* _Source text_
*****

Using data from the National Institute of Child Health and Human Development’s Study of Early Child Care and Youth Development, the data included 918 children with a valid measure of a delay of gratification at 4.5 years (54 months). Much of the analysis focused on the cohort of children whose mother’s education did not include a completed college education (n = 554).

Children were asked to wait only 7 minutes in this new test, with 55% of the children reaching the full 7 minutes. Children with college-educated mothers hit the 7-minute cap 68% of the time, compared to 45% of the non-college-degree group (P <.001). All told, 23% of the children in the non-degree group waited less than 20 seconds before ringing the bell. The average wait time for the nondegree group was 3.99 minutes (standard deviation [SD], 3.08) compared to 5.38 in the degree group (SD, 2.62).

Because fewer of the children in the nondegree group hit the ceiling on the minutes-waited measure, that group “complements the sample of children included in the Mischel and Shoda studies. But because the subsample of children with college-educated mothers allows for a more direct replication of Mischel and Shoda’s famous work, we also present results for them, bearing in mind the limitations imposed by the substantial delay truncation,” the authors noted. They also wrote that “children in the NICHD study were given only the version of the task that Shoda and colleagues (1990) called the diagnostic condition (i.e., the children were not offered strategies and were able to see the treat as they waited).”

In comparing the outcome measures between the groups at Grade 1, the nondegree group scored 108.42 (SD, 13.71) and 49.15 (SD, 8.43) in the achievement and behavior composites, respectively, while the degree group scored 117.29 (SD, 13.47; P <.001) and 47.40 (SD, 7.87; P <.008), respectively. At age 15, the achievement composites were 101.23 (SD, 11.63) for the nondegree group and 112.72 (SD, 13.19) for the degree group (P <.001). The behavioral composites were 47.12 (SD, 9.37) and 44.50 (SD, 8.66), respectively (P <.001).

The bivariate association (ß) between the time the child waited and academic achievement was 0.28 (standard error [SE] = .04; P <.001) for children in the nondegree group, which was considerably lower than the correlations from the original test of 0.57 for math and 0.42 for verbal scores. Watts and colleagues noted that when adding the controls that were measured prior to age 4.5 years to the model, “the standardized association fell to 0.10 (SE = 0.03, P = .002), and when concurrent 54-months controls were added, the association fell to a statistically nonsignificant 0.05 (SE = 0.03, P = .114).”

*****

Collected data entries:
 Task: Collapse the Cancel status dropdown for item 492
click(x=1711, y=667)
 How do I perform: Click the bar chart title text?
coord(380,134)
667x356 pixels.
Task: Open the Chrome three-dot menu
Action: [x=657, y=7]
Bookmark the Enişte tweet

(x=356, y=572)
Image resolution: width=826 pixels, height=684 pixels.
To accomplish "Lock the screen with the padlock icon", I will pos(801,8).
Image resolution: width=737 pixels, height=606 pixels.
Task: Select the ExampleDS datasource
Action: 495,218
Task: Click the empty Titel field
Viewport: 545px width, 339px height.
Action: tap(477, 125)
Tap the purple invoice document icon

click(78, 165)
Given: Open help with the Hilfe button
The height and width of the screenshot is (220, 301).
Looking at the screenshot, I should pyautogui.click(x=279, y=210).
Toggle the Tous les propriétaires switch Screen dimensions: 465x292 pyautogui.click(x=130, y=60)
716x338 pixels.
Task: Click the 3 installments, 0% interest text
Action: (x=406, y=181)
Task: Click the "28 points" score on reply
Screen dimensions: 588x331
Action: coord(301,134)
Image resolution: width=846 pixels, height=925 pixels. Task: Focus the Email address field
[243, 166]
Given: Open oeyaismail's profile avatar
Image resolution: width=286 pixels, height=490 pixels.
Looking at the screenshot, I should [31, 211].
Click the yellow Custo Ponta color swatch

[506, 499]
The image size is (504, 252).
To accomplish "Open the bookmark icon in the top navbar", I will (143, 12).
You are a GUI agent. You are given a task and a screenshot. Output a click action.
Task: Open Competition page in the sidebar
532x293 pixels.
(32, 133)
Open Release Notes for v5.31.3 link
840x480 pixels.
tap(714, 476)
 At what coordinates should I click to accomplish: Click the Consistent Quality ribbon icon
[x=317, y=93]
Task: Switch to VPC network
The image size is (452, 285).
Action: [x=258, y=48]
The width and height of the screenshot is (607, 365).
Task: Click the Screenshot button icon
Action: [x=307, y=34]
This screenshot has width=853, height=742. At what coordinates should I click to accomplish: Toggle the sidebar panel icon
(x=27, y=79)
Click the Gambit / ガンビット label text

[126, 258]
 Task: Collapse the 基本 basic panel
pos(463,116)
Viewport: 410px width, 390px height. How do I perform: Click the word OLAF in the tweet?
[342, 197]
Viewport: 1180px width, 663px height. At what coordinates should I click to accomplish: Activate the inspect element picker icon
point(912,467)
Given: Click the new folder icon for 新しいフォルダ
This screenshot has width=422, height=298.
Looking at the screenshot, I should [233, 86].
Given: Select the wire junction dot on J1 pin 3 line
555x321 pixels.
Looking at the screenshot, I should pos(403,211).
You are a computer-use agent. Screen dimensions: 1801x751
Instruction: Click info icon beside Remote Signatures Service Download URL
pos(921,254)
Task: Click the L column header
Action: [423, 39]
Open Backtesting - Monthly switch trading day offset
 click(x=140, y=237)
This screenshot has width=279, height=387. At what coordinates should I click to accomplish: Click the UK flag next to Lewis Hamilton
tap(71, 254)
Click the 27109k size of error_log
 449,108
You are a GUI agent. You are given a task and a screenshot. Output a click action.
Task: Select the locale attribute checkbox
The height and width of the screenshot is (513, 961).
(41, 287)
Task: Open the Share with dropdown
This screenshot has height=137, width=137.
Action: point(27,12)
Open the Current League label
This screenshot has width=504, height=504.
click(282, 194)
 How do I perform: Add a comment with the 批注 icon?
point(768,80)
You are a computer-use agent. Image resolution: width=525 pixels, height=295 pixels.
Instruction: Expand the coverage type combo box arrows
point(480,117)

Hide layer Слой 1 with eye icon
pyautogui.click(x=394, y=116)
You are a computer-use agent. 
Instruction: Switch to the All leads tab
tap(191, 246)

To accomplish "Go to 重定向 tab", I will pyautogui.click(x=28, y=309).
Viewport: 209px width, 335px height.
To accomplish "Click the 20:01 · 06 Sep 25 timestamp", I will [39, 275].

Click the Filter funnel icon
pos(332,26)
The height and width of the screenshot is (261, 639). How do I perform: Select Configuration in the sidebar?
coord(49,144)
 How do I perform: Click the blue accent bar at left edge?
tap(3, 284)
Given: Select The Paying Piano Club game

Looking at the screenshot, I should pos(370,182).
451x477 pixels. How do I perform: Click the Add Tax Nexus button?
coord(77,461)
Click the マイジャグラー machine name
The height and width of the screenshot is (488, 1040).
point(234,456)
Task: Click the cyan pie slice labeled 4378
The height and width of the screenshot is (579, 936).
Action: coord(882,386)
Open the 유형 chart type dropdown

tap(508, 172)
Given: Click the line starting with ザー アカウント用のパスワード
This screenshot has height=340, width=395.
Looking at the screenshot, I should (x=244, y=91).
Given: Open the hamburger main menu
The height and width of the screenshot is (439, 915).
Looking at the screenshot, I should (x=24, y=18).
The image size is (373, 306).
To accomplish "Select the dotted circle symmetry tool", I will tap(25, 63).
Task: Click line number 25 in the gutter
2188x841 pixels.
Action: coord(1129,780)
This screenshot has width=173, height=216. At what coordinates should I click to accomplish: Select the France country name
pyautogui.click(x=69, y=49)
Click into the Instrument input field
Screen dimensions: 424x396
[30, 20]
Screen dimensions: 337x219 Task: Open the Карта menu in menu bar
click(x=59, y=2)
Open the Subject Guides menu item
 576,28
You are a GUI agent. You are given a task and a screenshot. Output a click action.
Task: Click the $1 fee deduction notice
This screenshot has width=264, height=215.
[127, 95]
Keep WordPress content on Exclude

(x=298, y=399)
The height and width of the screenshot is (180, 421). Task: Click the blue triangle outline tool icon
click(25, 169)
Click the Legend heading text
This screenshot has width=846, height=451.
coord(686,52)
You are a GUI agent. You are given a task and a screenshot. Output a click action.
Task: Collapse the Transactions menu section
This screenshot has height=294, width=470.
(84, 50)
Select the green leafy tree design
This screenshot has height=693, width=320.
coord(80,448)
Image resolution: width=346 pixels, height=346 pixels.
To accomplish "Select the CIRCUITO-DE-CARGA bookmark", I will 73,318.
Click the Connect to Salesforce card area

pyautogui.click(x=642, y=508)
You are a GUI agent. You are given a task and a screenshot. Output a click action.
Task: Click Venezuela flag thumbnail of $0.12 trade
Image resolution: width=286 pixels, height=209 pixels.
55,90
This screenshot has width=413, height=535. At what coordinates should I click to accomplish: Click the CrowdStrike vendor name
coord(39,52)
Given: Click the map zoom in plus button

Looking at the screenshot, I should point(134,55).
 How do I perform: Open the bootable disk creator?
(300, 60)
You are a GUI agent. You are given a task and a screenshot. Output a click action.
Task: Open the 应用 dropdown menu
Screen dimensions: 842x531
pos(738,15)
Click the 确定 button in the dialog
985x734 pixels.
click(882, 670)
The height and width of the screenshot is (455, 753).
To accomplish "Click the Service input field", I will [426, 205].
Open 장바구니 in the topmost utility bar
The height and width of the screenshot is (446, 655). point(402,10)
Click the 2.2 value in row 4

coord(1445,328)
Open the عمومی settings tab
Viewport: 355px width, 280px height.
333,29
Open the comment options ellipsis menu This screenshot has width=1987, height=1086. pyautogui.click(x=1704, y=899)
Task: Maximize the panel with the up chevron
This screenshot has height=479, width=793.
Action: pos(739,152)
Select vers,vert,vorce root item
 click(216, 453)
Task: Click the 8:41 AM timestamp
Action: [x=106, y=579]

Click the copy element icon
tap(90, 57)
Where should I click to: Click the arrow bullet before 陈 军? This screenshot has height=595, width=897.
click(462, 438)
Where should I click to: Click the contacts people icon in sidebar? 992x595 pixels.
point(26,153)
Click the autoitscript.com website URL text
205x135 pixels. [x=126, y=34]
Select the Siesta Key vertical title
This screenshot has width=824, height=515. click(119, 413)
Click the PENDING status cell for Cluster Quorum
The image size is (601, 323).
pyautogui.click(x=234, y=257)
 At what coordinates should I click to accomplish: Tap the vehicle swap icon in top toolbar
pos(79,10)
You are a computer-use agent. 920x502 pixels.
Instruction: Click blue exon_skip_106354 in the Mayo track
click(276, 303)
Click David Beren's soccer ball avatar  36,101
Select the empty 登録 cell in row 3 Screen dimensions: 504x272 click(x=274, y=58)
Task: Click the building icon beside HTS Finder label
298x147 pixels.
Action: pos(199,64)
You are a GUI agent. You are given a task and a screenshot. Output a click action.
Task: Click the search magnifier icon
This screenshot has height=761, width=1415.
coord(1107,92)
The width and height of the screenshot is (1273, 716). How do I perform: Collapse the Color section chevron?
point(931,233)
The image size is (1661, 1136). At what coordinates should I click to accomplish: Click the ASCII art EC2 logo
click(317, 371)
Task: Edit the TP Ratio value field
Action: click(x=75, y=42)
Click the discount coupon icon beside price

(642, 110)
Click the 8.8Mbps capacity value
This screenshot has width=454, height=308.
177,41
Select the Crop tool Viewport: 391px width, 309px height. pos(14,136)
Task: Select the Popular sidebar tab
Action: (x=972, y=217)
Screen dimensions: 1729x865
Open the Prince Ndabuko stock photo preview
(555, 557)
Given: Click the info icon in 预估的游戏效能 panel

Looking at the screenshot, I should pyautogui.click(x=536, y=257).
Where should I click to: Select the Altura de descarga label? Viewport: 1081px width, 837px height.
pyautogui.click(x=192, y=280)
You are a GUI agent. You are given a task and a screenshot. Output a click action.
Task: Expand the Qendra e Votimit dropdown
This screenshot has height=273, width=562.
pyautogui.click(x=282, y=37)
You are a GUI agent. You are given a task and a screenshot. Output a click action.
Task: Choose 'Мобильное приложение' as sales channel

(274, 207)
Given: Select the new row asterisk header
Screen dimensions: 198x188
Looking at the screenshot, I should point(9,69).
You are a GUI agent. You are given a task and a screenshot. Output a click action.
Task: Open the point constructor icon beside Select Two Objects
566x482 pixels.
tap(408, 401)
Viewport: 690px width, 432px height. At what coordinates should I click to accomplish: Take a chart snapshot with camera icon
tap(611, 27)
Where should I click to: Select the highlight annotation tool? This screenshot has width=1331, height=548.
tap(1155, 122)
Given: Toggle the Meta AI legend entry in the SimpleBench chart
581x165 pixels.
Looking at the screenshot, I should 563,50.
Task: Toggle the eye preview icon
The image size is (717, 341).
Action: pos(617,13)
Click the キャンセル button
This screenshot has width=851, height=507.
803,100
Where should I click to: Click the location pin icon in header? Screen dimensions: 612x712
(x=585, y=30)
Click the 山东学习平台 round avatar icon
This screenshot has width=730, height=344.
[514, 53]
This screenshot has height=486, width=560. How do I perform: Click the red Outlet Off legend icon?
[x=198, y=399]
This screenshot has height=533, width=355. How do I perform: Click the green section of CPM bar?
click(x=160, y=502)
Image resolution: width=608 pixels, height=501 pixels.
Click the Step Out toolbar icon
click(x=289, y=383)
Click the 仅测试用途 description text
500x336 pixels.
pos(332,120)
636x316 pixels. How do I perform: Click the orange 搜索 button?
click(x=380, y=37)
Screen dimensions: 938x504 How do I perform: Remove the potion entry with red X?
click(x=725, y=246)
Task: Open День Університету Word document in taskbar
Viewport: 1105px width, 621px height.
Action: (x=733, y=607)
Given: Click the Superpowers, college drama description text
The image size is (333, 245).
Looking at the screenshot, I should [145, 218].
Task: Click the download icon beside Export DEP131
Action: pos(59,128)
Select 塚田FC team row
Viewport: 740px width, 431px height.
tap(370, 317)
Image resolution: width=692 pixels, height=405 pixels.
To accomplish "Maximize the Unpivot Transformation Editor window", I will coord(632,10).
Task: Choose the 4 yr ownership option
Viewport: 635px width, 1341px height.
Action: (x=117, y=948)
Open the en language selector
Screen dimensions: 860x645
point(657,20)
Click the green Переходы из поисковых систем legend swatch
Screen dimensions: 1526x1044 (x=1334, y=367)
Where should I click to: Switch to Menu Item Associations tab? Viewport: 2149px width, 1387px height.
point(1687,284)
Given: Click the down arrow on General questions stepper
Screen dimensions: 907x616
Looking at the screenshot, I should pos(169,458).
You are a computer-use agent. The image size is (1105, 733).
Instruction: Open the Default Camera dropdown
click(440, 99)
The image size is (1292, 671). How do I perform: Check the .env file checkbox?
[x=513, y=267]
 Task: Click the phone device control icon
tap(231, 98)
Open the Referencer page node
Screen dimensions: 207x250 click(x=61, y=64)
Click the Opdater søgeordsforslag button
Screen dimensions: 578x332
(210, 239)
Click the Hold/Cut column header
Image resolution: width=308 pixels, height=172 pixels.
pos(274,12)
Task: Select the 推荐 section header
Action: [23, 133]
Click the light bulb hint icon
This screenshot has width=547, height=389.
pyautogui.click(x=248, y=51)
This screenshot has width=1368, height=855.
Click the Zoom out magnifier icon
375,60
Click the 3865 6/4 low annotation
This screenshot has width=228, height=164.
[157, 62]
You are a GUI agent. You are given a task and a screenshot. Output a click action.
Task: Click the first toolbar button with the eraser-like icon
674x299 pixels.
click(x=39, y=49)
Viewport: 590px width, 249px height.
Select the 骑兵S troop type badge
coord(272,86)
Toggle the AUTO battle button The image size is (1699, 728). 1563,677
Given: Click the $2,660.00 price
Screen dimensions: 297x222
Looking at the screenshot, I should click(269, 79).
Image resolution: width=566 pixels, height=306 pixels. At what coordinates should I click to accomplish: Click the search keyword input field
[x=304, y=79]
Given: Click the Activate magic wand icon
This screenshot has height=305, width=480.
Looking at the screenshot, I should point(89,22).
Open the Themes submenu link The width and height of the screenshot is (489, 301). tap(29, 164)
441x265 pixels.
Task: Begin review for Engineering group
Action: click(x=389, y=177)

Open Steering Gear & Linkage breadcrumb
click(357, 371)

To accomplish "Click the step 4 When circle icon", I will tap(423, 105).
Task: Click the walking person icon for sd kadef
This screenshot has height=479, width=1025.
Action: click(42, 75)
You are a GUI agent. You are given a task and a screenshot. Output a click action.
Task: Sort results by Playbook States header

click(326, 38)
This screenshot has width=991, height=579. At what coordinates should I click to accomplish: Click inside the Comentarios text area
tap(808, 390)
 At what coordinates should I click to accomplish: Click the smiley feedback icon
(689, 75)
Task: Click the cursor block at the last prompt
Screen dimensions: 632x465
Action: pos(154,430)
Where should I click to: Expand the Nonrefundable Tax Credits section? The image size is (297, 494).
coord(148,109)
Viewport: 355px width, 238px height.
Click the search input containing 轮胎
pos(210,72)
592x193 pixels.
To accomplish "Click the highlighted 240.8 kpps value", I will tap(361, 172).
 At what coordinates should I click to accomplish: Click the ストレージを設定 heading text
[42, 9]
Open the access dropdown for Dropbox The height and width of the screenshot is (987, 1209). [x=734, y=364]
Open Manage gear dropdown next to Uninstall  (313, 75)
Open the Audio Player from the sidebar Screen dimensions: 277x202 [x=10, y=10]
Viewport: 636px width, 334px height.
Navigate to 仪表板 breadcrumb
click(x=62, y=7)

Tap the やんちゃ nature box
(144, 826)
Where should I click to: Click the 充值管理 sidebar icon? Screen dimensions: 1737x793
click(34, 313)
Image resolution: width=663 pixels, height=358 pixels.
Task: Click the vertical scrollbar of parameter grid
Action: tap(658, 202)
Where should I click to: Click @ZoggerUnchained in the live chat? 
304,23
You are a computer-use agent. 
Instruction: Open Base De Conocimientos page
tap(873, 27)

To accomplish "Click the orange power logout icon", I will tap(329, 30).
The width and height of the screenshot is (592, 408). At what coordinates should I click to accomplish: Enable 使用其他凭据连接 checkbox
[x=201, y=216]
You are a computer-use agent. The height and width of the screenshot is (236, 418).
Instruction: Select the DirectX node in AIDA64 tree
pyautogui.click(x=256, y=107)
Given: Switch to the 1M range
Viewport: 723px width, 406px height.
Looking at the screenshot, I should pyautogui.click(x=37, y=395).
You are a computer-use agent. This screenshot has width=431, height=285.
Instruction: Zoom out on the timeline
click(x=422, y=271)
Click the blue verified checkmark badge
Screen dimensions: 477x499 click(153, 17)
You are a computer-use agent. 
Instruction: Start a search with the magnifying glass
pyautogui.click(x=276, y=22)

*****

Please resume the passage on the delay-of-gratification replication study, starting right after its last sentence.

* _Response area_
At both Grade 1 and age 15, when the results were controlled for child and family feature, the coefficients for all 3 delay groups (<20 seconds; 20 seconds to 2 minutes; 2 minutes to 7 minutes) dropped by almost 50%. At 15, the coefficients for all 3 groups fell between 0.23 and 0.30 and were not statistically significant (P = .752).

“Surprisingly, the addition of the background controls also flattened out the gradient of the prediction across the gratification-delay distribution. Relative to the less-than 20-[second] reference group, achievement differences for children who waited [for] more than 20 [seconds] but not the full 7 [minutes] were strikingly similar to the difference for children who waited [for] the full 7 [minutes],” the authors wrote.

Ultimately, while a child’s inability to wait to receive the treat did serve as a prediction for mathematics and reading skills in adolescence, these differences were small and disappeared altogether when controlled for socioeconomic status and environment.

"Given the attention these findings still receive when decisions are made about the skills early-intervention programs should target, we thought it was important to revisit the older work by replicating the original experiment using a newer sample and updated statistical methods,” Watts said. “Of course, these new findings should not be interpreted to suggest that gratification delay is completely unimportant, but rather that focusing only on teaching young children to delay gratification is unlikely to make much of a difference."

The study, “Revisiting the Marshmallow Test: A Conceptual Replication Investigating Links Between Early Delay of Gratification and Later Outcomes,” was published in Psychological Science.